_What needs to be done_: Whatever lies between the line that holds "Image resolution: width=915" and the final line of the records below, both included, should be repeated exactly; leave out the pictures and add nothing.

BEGIN Exercise data

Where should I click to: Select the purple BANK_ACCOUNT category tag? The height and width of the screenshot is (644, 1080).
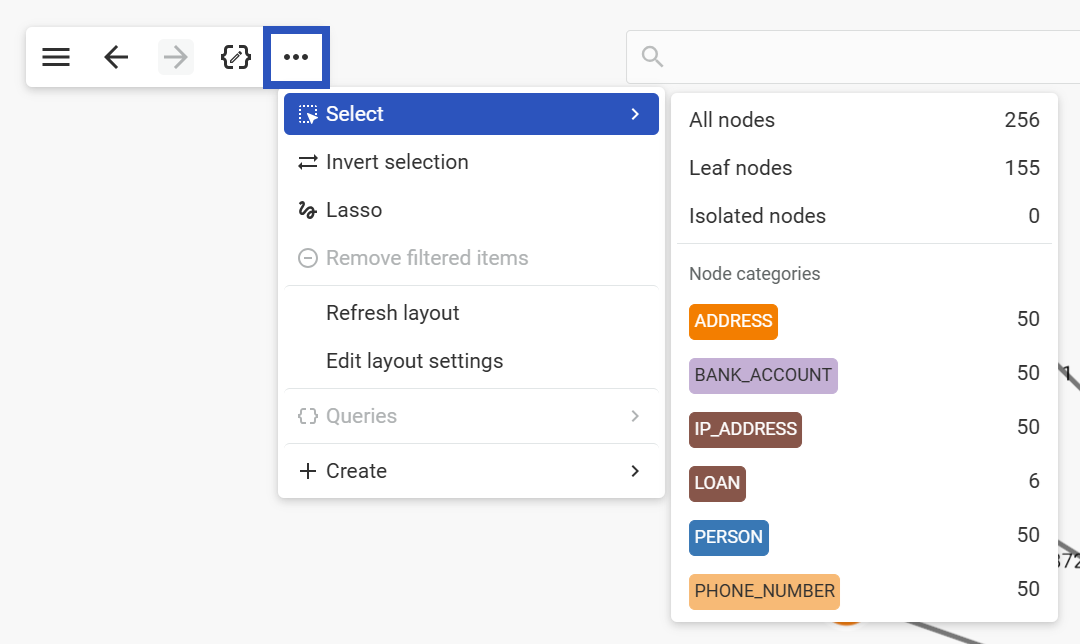763,375
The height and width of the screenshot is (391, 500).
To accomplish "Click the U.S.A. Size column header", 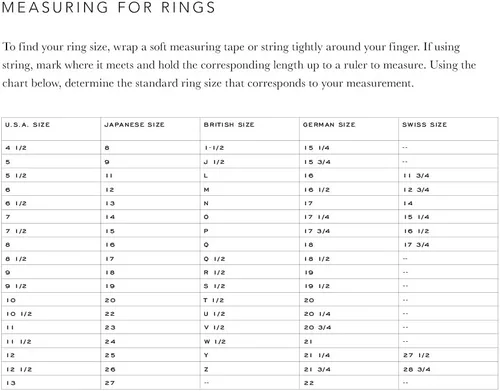I will (51, 129).
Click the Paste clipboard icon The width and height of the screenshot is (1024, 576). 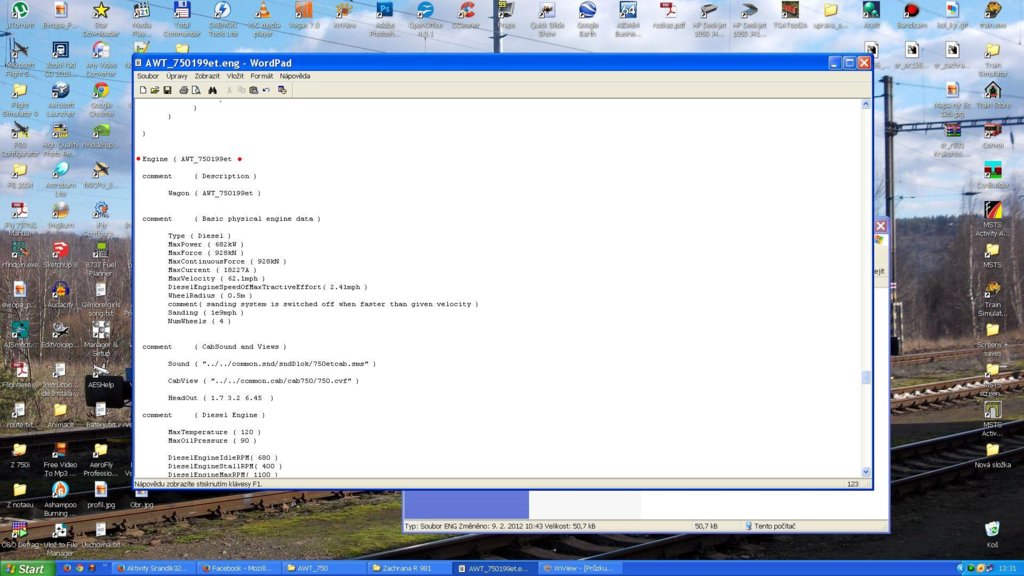coord(254,90)
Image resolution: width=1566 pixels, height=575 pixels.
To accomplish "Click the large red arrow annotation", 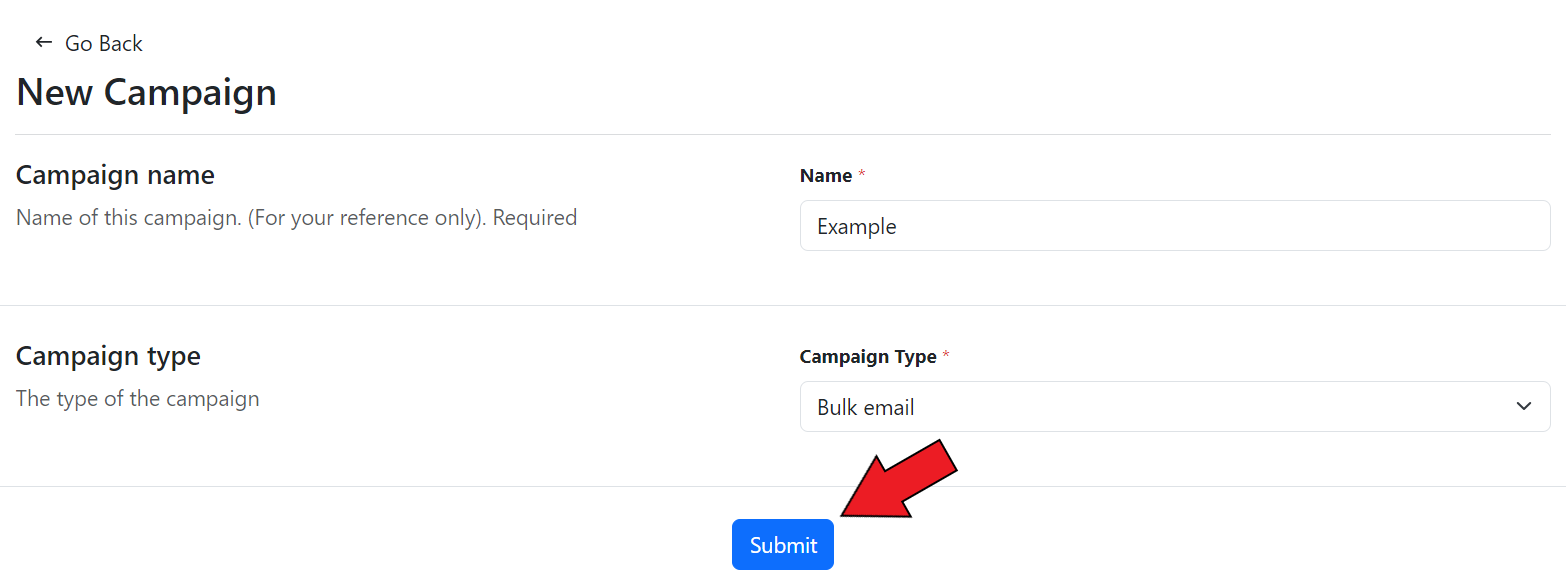I will [900, 478].
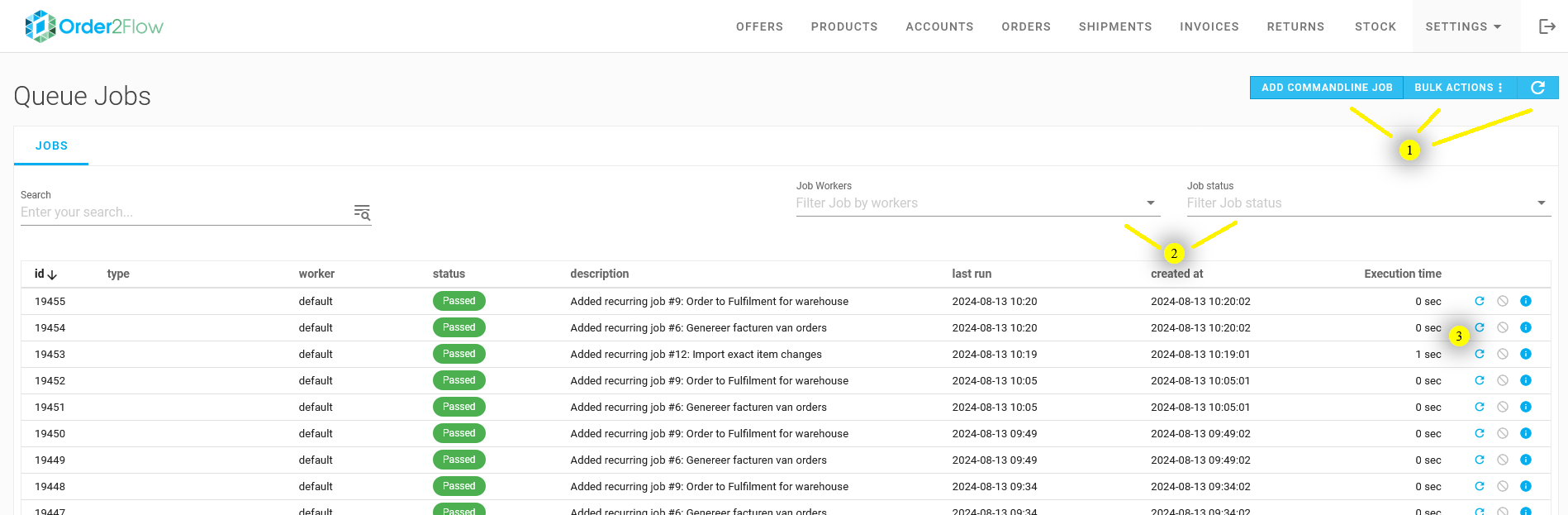The height and width of the screenshot is (515, 1568).
Task: Expand the Settings menu
Action: pos(1462,26)
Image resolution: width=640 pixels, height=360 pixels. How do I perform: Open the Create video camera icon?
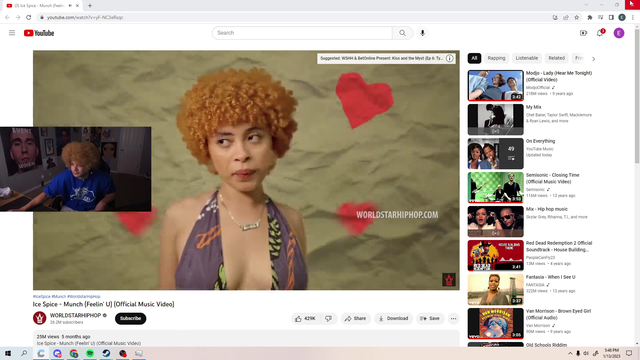[583, 33]
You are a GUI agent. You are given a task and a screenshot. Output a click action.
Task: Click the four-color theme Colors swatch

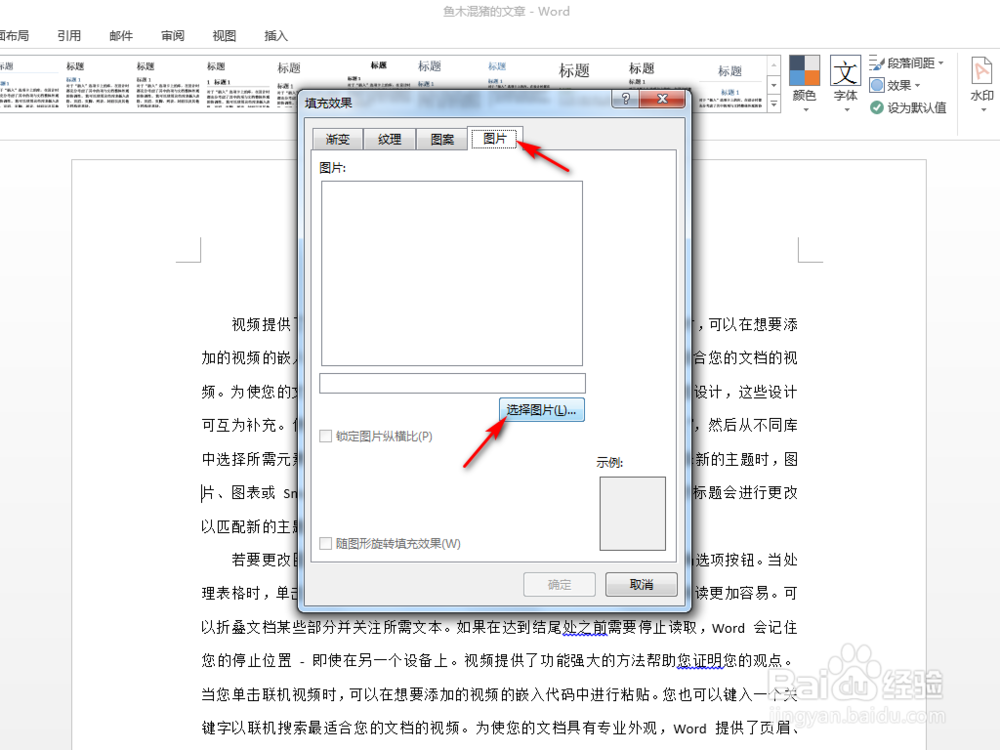click(x=804, y=70)
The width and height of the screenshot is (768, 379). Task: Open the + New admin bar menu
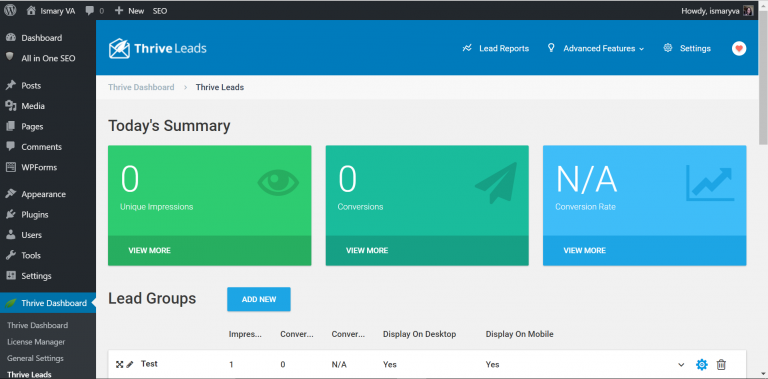tap(129, 11)
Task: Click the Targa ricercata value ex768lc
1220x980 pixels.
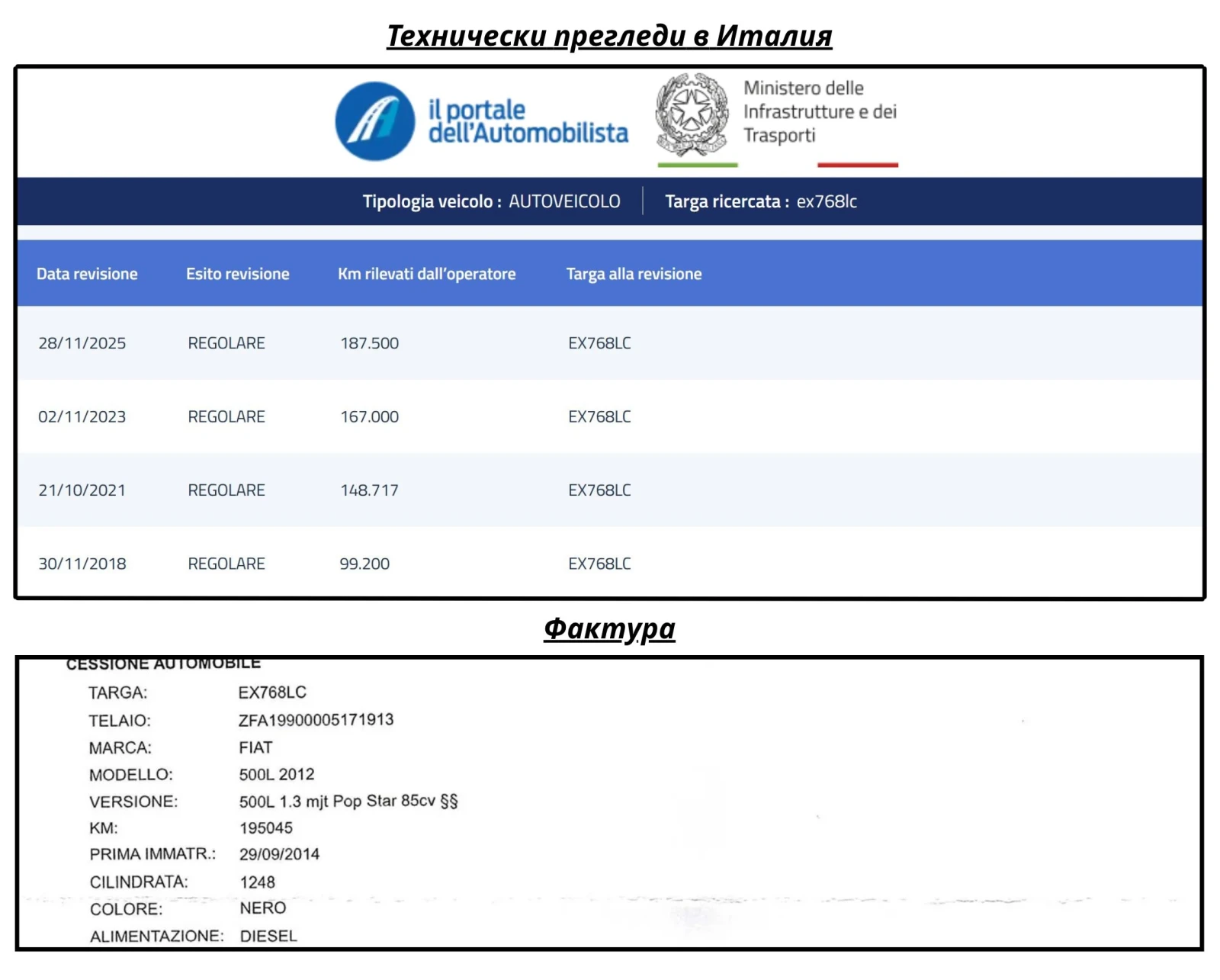Action: pyautogui.click(x=827, y=201)
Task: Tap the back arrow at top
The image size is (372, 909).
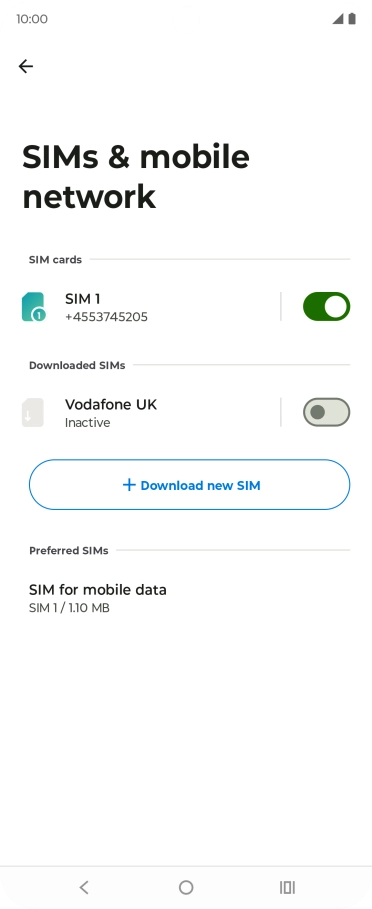Action: point(25,66)
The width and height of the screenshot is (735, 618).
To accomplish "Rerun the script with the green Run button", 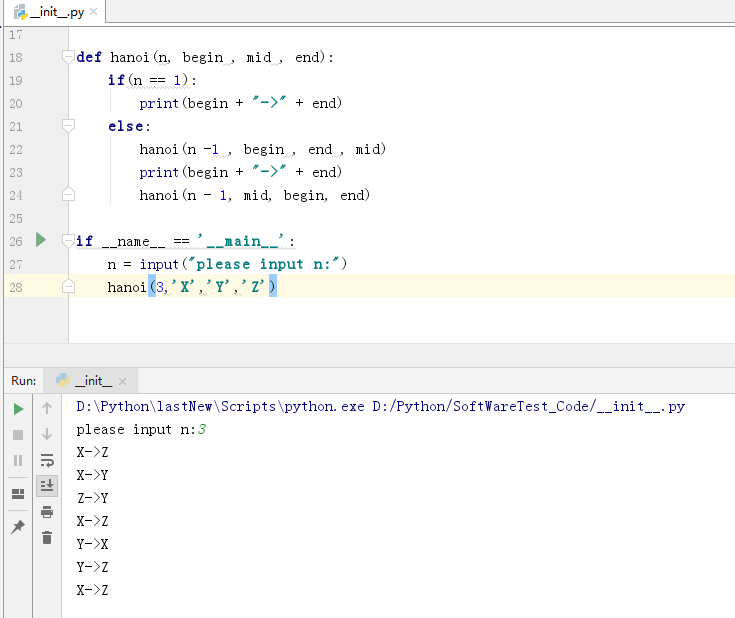I will (18, 408).
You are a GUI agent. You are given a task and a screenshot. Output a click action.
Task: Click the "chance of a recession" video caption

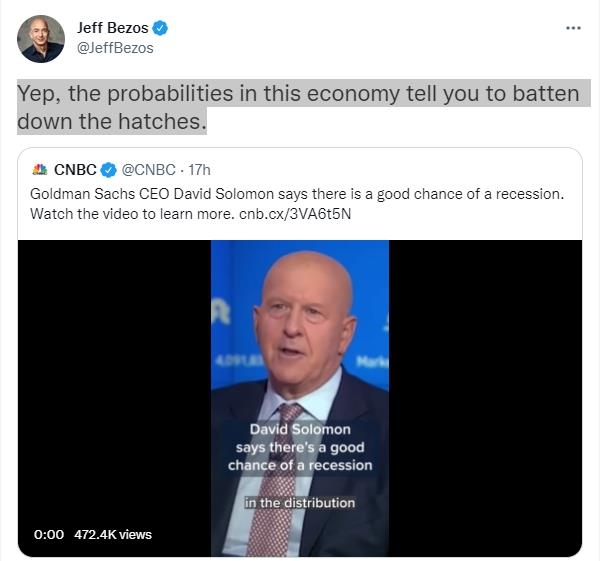pyautogui.click(x=300, y=465)
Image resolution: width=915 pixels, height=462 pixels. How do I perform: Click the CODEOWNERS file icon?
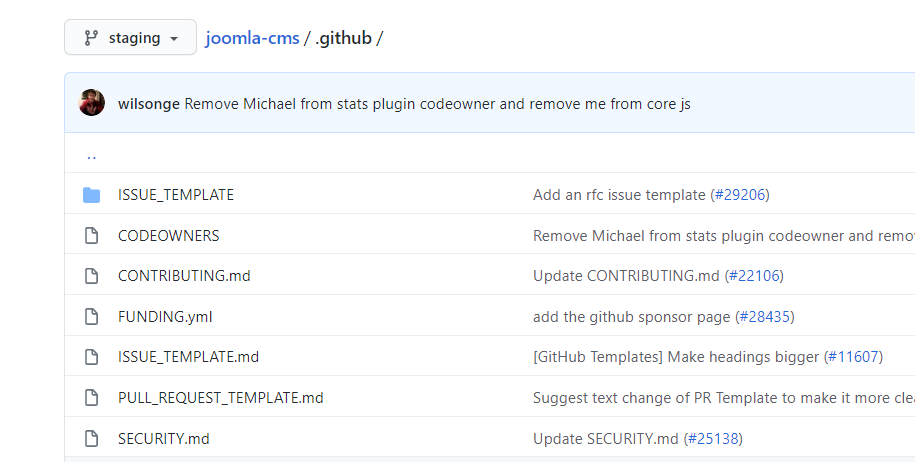[92, 236]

END Exercise data

_Solution_:
Image resolution: width=915 pixels, height=462 pixels. How do I perform: Click the CODEOWNERS file icon?
[92, 236]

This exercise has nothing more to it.